Rails with Trails, A Proven Idea
Transit opponents falsely claim a transit line alongside the CCT will be unsafe and will "devastate" the trail. Here are the facts:
Rose Canyon Bike Path - San Diego
Photo by Rails-to-Trails Conservancy from "California Rails-with-Trails"
More than 200 trails have been built or are under development alongside or within the right-of-way of active rail lines. They total over 2000 miles of trail. These trails have proven to be very safe.
The Rails-to-Trails Conservancy has announced in their RTC TrailBlog that they have completed a new report, "California Rails-with-Trails". The study examines the safety of 21 trails that share corridors with active rail lines. This study adds yet more evidence trails that share a corridor with trains can have better safety than trails along or crossing roadways.
From the RTC study:
"The good news is that rails-with-trails have been shown to be just as safe as other trails. Every day, thousands of people across the United States safely use existing rails-with-trails.
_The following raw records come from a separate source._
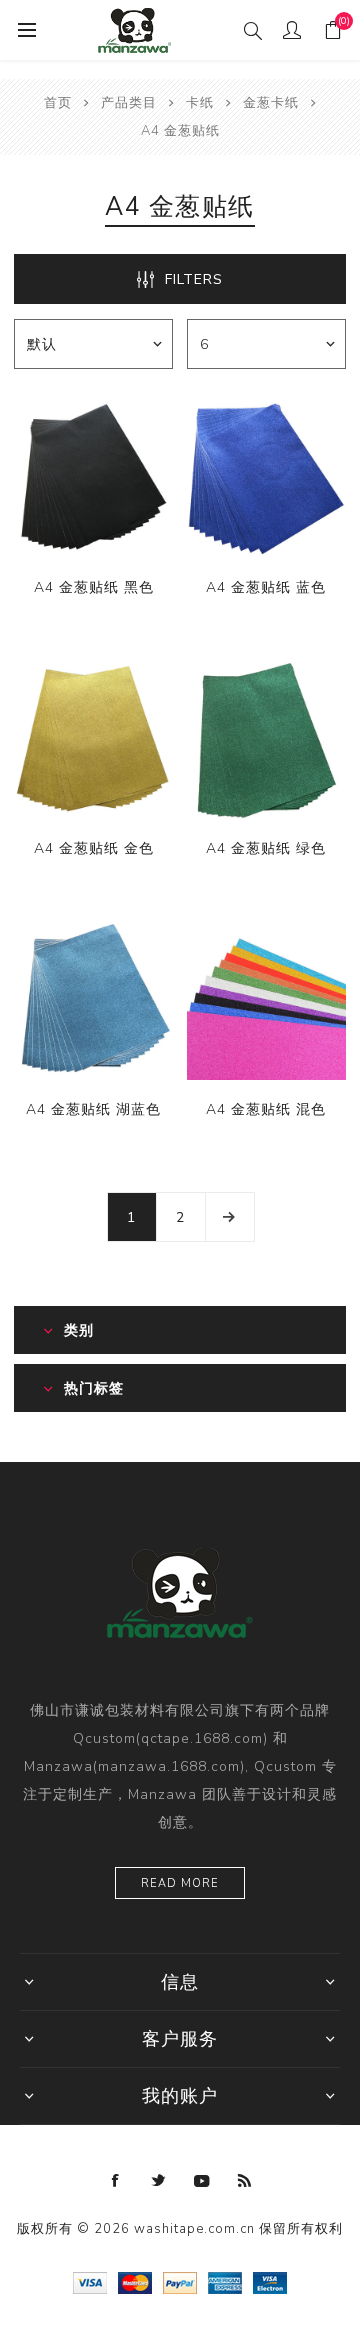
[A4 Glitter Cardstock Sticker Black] (93, 478)
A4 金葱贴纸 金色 (94, 848)
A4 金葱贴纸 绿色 (266, 848)
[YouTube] (202, 2181)
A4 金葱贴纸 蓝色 (266, 587)
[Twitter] (159, 2181)
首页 (58, 103)
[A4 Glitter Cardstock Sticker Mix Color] (266, 1000)
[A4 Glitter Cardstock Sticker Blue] (266, 478)
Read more (180, 1883)
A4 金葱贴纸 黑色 (94, 587)
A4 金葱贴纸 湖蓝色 (93, 1109)
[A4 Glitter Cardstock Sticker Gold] (93, 739)
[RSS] (245, 2181)
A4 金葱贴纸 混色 (266, 1109)
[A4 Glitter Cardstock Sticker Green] (266, 739)
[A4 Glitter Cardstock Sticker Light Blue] (93, 1000)
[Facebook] (116, 2181)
Fears that more trail users would be severely injured due to the proximity of moving trains have never been realized."
"Rails-with-trails can be safer than trails next to roads. 'In the last 15 years, more than 76,000 Americans have been killed while crossing or walking along a street in their community,' according to the 2009 Dangerous by Design report by Transportation for America and the Surface Transportation Policy Partnership. Trails separated from roads can provide a safer option. Even with an active rail line near the trail, the exposure from a track carrying ten to twenty trains per day is much less than a road carrying thousands of vehicles per day."
Among the 21 trails surveyed in this most recent report:
- One third had separation distance (distance from center of track to edge of trail) of 20 feet or less.
- Over one half had train speeds of 40 mph or greater.
- Over one half had train frequencies greater than 20 per day, and some had frequencies greater than 40 per day.
- Four trails had no barrier between trail and rail.
Two earlier studies show very similar results as the new RTC study. One study by RTC in year 2000 examined the safety experience with 61 rails with trails nationwide. Another study by the U.S. Department of Transportation in year 2002 examined lessons learned from case studies of 21 rails with trails. Both studies are available at the RTC Plan, Design, Build: rail-with-trail webpage.
The design concept for the Purple Line/Trail compares very favorably with these trails. The Purple Line will have an approx. 20 foot separation distance, both a fence and/or retaining wall, and a planted buffer for trail separation in the Georgetown Branch Corridor. This safe separation of the trail from rail and the greatly improved separation of the trail from roadway crossings will make the CCT much safer than it is today, see A safer CCT.
Locally, much of the Metropolitan Branch Trail is being constructed alongside the CSX/Metrorail Red Line corridor route between Silver Spring and downtown Washington DC. Completed sections are enjoyed by hikers, bikers and others in Takoma Park and Brookland. Completion of the project is a priority of Washington DC, as well as Montgomery County, Maryland. See: Metropolitan Branch Trail.
The Washington Area Bicyclist Association (WABA) supports the Purple Line because of the benefits rails bring to the CCT and the Metropolitan Branch Trail. WABA has observed: "Efforts to build a trail network will be severely undercut if decision makers become convinced trails should never be built alongside transit. For example, we cannot expect local government to complete the Metropolitan Branch Trail alongside the CSX and Metro Red Line between Silver Spring and Union Station if politicians are only hearing that trails cannot share the same corridor with rails."